═══ DATA PROVIDED

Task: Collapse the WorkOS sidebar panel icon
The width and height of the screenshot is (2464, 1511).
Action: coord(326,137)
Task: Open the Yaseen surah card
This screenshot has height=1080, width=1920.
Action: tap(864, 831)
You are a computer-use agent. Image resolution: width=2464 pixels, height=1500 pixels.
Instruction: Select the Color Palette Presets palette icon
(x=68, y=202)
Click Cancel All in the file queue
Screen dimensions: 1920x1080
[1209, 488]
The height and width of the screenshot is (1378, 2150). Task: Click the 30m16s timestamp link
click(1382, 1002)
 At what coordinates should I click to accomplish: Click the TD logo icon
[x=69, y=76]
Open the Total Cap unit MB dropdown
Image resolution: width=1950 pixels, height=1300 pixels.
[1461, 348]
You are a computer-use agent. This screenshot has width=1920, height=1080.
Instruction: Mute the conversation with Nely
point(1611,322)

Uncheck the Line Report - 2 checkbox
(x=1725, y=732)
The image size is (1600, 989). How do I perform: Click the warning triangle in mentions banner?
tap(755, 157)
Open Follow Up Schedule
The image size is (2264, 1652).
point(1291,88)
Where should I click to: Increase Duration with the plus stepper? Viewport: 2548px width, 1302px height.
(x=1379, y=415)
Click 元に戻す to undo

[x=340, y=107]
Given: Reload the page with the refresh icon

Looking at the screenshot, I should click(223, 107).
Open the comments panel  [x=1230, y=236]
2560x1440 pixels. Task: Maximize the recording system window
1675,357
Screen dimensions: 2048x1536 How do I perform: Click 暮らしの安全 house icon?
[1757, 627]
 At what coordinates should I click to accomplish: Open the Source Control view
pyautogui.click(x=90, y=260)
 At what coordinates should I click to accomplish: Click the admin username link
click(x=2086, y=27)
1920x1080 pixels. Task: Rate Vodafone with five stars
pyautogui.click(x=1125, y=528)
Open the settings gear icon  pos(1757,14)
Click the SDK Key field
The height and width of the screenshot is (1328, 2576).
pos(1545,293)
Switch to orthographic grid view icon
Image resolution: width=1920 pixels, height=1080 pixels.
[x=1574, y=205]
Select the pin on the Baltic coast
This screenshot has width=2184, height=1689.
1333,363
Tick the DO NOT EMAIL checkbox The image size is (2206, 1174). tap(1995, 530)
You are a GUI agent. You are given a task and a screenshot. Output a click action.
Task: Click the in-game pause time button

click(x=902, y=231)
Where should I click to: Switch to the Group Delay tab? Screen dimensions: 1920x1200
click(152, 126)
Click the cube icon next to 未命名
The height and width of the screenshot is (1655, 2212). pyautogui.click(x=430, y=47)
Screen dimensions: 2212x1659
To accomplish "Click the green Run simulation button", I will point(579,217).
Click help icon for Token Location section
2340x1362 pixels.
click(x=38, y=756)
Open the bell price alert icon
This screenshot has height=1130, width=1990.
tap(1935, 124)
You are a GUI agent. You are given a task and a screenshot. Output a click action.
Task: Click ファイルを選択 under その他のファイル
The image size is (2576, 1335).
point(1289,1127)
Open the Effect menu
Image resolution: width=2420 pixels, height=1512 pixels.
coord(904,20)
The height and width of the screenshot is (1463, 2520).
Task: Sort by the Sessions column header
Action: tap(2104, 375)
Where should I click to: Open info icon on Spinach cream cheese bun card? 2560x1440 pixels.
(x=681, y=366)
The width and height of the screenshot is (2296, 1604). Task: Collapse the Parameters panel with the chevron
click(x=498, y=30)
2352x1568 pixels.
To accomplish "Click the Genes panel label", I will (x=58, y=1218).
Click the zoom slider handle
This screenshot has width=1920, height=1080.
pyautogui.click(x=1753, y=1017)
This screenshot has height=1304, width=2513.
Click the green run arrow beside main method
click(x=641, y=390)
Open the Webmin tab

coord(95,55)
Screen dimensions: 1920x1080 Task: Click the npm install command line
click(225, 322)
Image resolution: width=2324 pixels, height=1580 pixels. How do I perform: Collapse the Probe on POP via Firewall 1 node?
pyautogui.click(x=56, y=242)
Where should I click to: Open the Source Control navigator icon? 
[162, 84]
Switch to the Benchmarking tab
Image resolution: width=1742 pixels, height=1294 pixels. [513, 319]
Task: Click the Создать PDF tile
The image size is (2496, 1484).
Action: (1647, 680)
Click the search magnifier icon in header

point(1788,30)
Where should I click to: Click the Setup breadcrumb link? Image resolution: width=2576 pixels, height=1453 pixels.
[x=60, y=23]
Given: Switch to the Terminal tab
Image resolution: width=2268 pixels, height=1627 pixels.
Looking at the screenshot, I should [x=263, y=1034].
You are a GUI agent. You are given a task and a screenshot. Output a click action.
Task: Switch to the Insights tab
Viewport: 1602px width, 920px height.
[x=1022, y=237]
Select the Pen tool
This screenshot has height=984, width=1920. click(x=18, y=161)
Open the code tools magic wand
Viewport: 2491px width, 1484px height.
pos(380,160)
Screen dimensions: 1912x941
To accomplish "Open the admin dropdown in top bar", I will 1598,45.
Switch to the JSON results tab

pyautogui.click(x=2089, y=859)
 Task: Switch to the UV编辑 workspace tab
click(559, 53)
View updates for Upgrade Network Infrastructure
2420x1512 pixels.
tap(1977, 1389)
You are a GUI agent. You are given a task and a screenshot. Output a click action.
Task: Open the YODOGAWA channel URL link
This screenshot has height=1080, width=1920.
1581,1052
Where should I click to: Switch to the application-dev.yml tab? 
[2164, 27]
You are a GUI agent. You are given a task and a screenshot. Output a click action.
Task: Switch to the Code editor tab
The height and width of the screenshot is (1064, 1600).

══════

Within the records above, count the lines that contain "computer" and give the number with nothing added.

2